Un’ulteriore distinzione tra gli strumenti di premialità del merito e della professionalità, va operata in relazione alla provenienza delle risorse da utilizzare: infatti mentre il bonus annuale delle eccellenze, il premio annuale per l’innovazione, le progressioni economiche, l’attribuzione di incarichi e responsabilità si avvalgono di risorse derivanti dalla contrattazione integrativa, tutti gli altri utilizzano risorse derivanti da fonti normative di diverse. In tal senso ancora una volta vale la pena di menzionare il premio di efficienza che utilizza risorse derivanti dai risparmi sui costi di funzionamento dei processi di ristrutturazione, riorganizzazione e innovazione all’interno delle pubbliche amministrazioni (cfr. art. 27).

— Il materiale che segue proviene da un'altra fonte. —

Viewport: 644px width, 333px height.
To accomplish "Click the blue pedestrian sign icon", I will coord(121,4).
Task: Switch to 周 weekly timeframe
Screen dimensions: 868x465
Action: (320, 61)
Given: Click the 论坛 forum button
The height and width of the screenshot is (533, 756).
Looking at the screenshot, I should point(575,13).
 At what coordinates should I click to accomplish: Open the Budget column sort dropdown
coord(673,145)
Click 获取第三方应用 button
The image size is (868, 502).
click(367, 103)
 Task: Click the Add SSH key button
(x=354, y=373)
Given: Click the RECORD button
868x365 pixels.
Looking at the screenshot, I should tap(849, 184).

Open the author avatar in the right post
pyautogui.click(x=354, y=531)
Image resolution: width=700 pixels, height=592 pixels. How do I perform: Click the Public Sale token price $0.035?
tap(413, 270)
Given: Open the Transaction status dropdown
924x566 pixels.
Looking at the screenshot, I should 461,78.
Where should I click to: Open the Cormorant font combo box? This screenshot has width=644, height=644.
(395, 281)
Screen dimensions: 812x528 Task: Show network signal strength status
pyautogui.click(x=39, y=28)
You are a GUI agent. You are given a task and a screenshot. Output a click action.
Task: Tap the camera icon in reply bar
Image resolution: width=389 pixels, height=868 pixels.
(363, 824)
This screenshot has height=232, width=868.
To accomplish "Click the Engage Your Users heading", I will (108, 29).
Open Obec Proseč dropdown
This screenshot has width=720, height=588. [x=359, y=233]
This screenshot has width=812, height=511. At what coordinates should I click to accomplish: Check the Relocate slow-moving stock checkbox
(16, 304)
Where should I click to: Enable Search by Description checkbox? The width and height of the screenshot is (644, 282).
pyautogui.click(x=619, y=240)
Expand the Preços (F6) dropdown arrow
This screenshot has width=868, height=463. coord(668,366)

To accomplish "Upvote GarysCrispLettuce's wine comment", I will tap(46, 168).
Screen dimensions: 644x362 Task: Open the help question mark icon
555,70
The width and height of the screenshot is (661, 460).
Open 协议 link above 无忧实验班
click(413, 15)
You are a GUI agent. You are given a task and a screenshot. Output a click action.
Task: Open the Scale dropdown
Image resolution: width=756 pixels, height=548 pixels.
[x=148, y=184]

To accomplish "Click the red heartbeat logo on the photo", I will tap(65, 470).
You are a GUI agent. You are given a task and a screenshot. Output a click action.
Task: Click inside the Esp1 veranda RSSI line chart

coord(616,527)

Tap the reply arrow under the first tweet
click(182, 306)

Infine di particolare interesse il premio di efficienza che si presenta indubbiamente come un tertium genus tra gli istituti di premialità del merito e della professionalità, non essendo ricompreso nell’elencazione tassativa (dalla lettera a alla lettera f) dell’art. 20 comma 1. Ad una attenta analisi in realtà il premio di efficienza, pur tenendo conto dell’ulteriore criterio discretivo della «prevalenza» suindicato, appare del tutto atipico rispetto agli altri strumenti, rispondendo a logiche diverse che non consentono di ricondurlo alle categorie principali cui rappresentate.